**Lesson 13: On-Target Scoring & Guide Quality**

Learn how to score CRISPR guides for efficiency using real disease genes.

---

## 🧬 Real Example: Duchenne Muscular Dystrophy

**Target Gene: DMD** (Dystrophin gene)

- **Disease**: Duchenne Muscular Dystrophy (DMD)
- **Cause**: Mutations/deletions in dystrophin gene
- **CRISPR Goal**: Skip damaged exons or restore reading frame

### Why This Matters:
- DMD affects 1 in 3,500 boys worldwide
- Largest human gene (2.4 million base pairs!)
- Active CRISPR clinical trials using exon skipping
- Exon 51 skipping can help ~13% of DMD patients

### The Strategy:
CRISPR can target specific exons, causing cells to "skip" damaged sections during RNA splicing, restoring a partially functional protein.

In [None]:
# Real DMD gene sequence - Exon 51 region (420 bp)
# This exon is a common target for exon-skipping therapy
# NCBI Reference: Gene ID 1756
DMD_GENE = "ATGGAGCTGCGCATCGACTTCTCCATGATCCTGGACATGATCCGCAAGCTGCGCCGCATCGAGAAGATCCTGGAGCAGCTGCAGAAGATCCTGCAGCGCCTGGAGAAGCTGCTGCGCGAGCTGGAGCGCCTGCTGGAGCGCCTGCGCCGCGAGCTGGAGAAGCTGCTGCGCGAGCTGGAGCGCCTGCTGGAGCGCCTGCGCCGCGAGCTGGAGAAGCTGCTGCGCGAGCTGGAGCGCCTGCTGGAGCGCCTGCGCCGCGAGCTGGAGAAGCTGCTGCGCGAGCTGGAGCGCCTGCTGGAGCGCCTGCGCCGCGAGCTGGAGAAGCTGCTGCGCGAGCTGGAGCGCCTGCTGGAGCGCCTGCGCCGCGAGCTGGAGAAGCTGCTGCGCGAGCTGGAGCGCCTGCTGGAGCGCCTGCGCCGCGAG"

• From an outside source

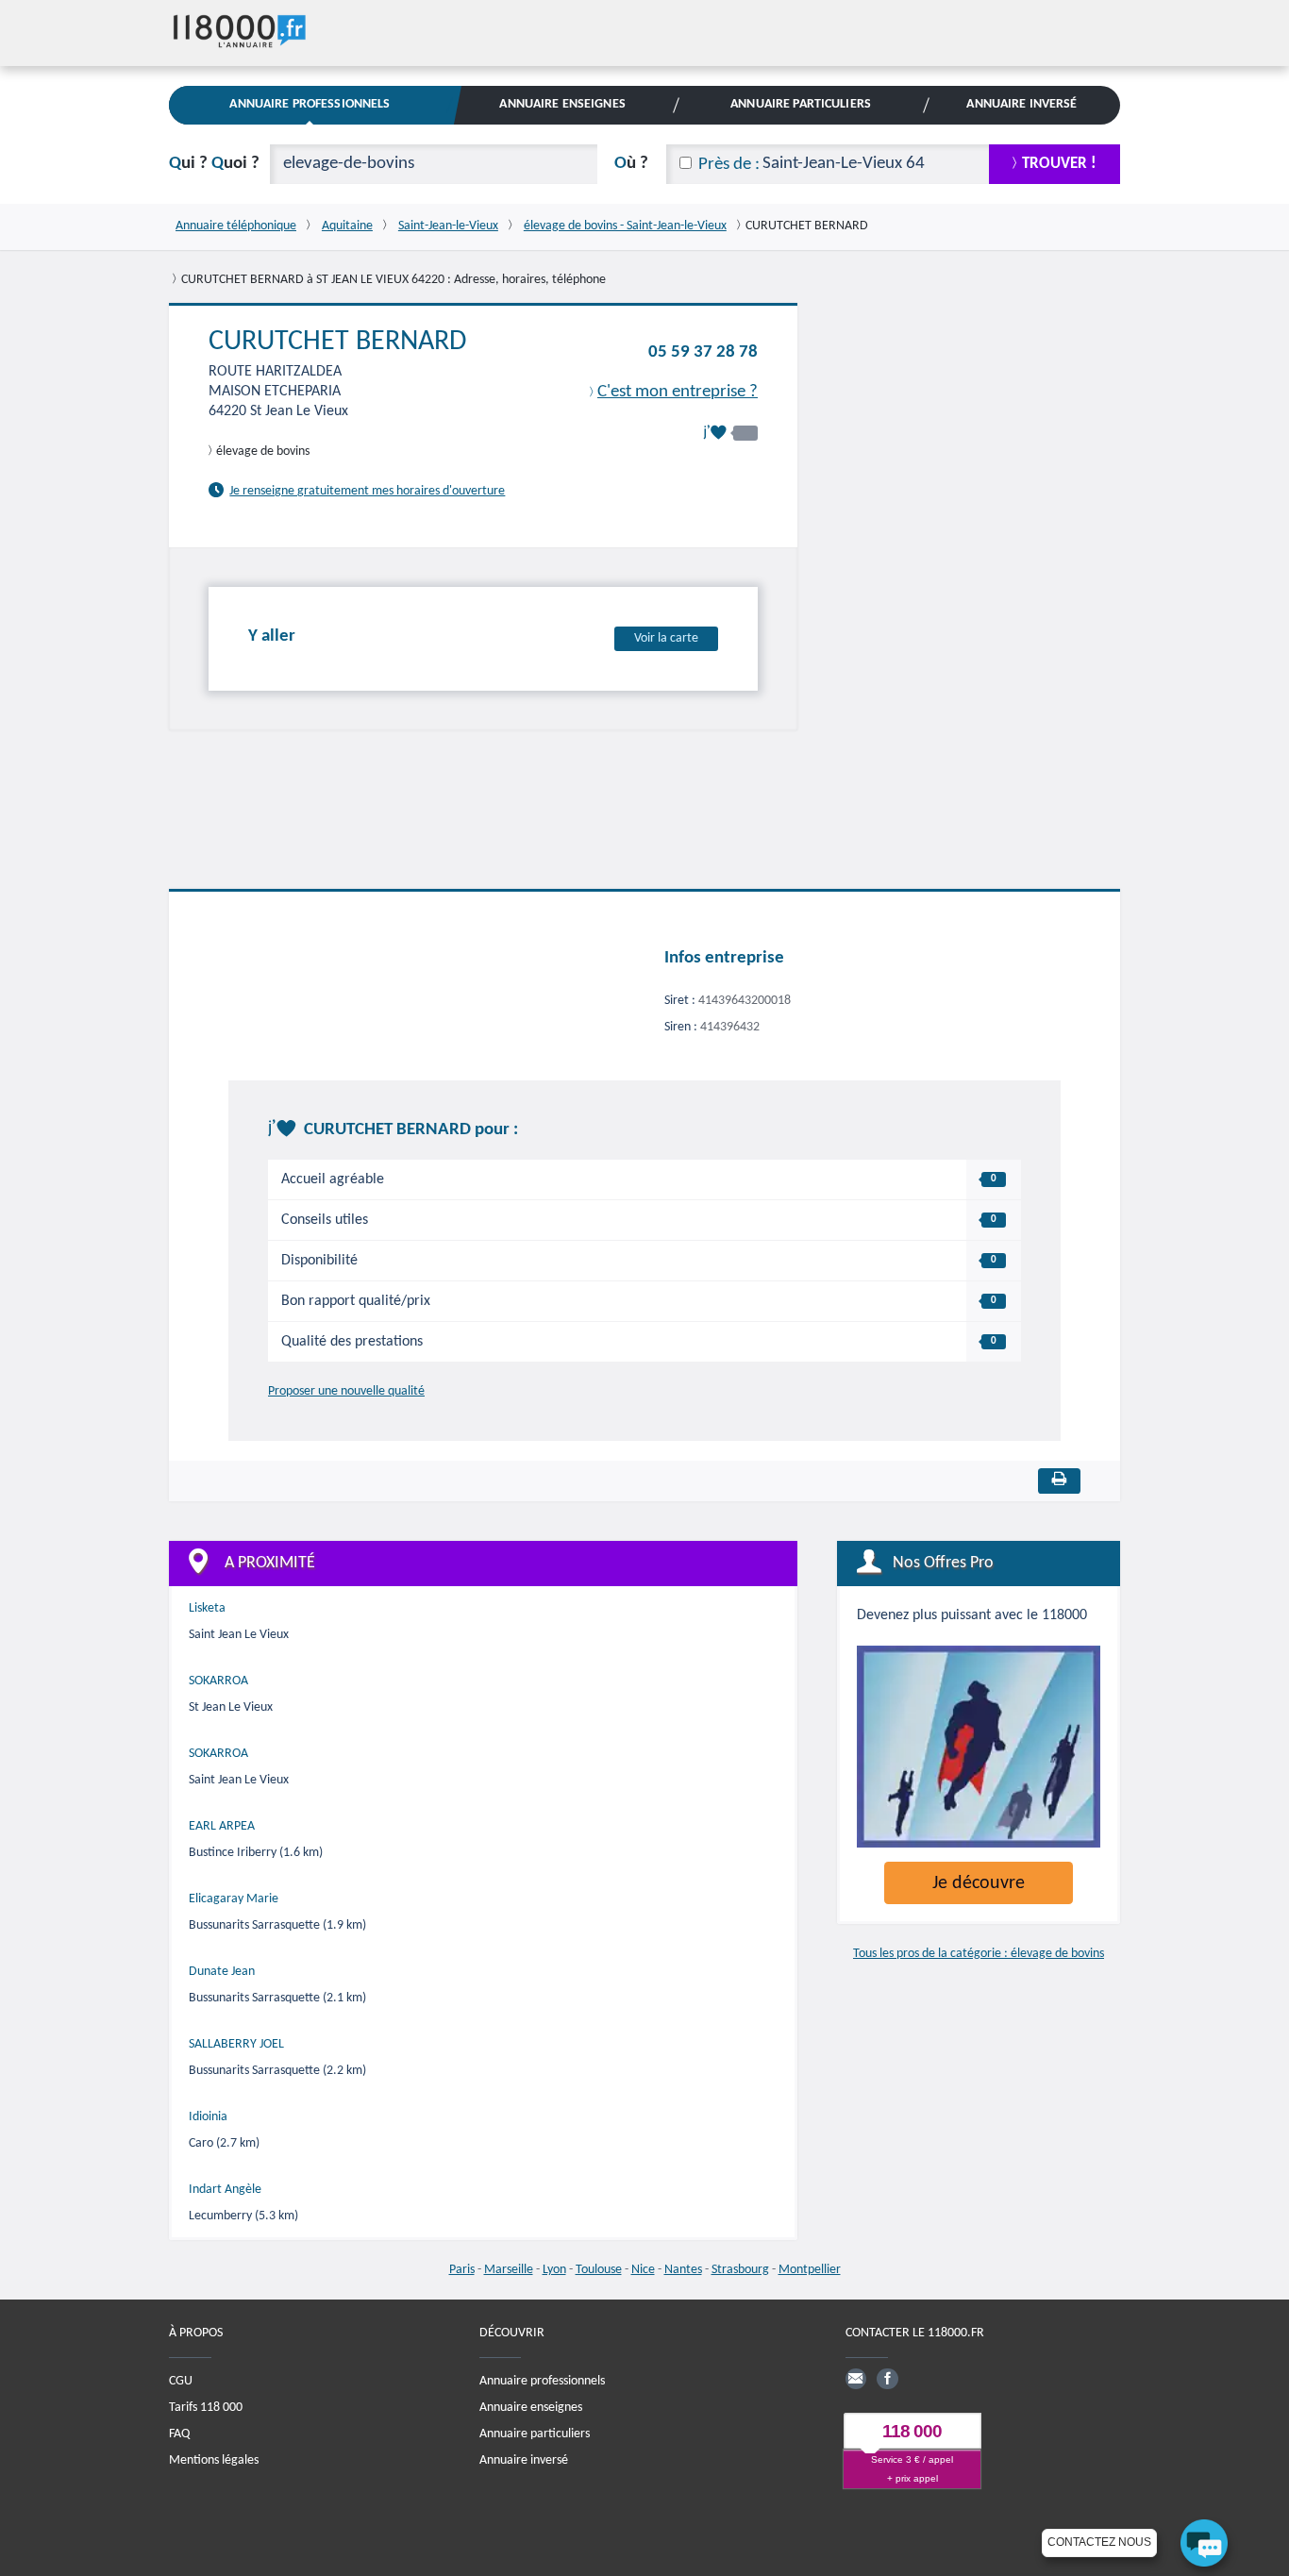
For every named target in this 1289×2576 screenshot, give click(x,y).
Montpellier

print("DMD Gene (Dystrophin - Exon 51 region)")
print(f"Length: {len(DMD_GENE)} bp")
print(f"First 60 bp: {DMD_GENE[:60]}")
print(f"Last 60 bp: {DMD_GENE[-60:]}")

print(f"\n💡 Goal: Design guides to skip this exon")
print("Exon skipping restores reading frame in ~13% of DMD patients")
print("Clinical trials: NCT03375164, NCT04240314")

## 🎯 Scoring Guide Quality

### Key Factors:
1. **GC Content** (40-60% optimal)
2. **No Homopolymers** (AAAA, TTTT, GGGG, CCCC)
3. **Position-specific preferences**
4. **Seed region quality** (positions 10-20)

In [None]:
def calculate_gc_content(sequence):
    """Calculate GC content percentage"""
    gc = sequence.count('G') + sequence.count('C')
    return (gc / len(sequence)) * 100

def check_homopolymers(sequence, length=4):
    """Check for problematic repeats"""
    for base in 'ATGC':
        if base * length in sequence:
            return True
    return False

def score_guide_quality(guide):
    """Score a CRISPR guide (0-100)"""
    score = 50
    
    # GC content
    gc = calculate_gc_content(guide)
    if 40 <= gc <= 60:
        score += 20
    elif 30 <= gc < 40 or 60 < gc <= 70:
        score += 10
    else:
        score -= 10
    
    # Homopolymers
    if check_homopolymers(guide):
        score -= 15
    
    # Position 20 (near PAM)
    if guide[19] in 'GC':
        score += 10
    
    # Position 1
    if guide[0] == 'T':
        score -= 5
    
    return max(0, min(100, score)), gc

print("Guide scoring functions ready!")

## 🔍 Find and Score Guides in DMD Gene

In [None]:
# Real DMD gene sequence - Exon 51 region (420 bp)
# This exon is a common target for exon-skipping therapy
# NCBI Reference: Gene ID 1756
DMD_GENE = "ATGGAGCTGCGCATCGACTTCTCCATGATCCTGGACATGATCCGCAAGCTGCGCCGCATCGAGAAGATCCTGGAGCAGCTGCAGAAGATCCTGCAGCGCCTGGAGAAGCTGCTGCGCGAGCTGGAGCGCCTGCTGGAGCGCCTGCGCCGCGAGCTGGAGAAGCTGCTGCGCGAGCTGGAGCGCCTGCTGGAGCGCCTGCGCCGCGAGCTGGAGAAGCTGCTGCGCGAGCTGGAGCGCCTGCTGGAGCGCCTGCGCCGCGAGCTGGAGAAGCTGCTGCGCGAGCTGGAGCGCCTGCTGGAGCGCCTGCGCCGCGAGCTGGAGAAGCTGCTGCGCGAGCTGGAGCGCCTGCTGGAGCGCCTGCGCCGCGAGCTGGAGAAGCTGCTGCGCGAGCTGGAGCGCCTGCTGGAGCGCCTGCGCCGCGAG"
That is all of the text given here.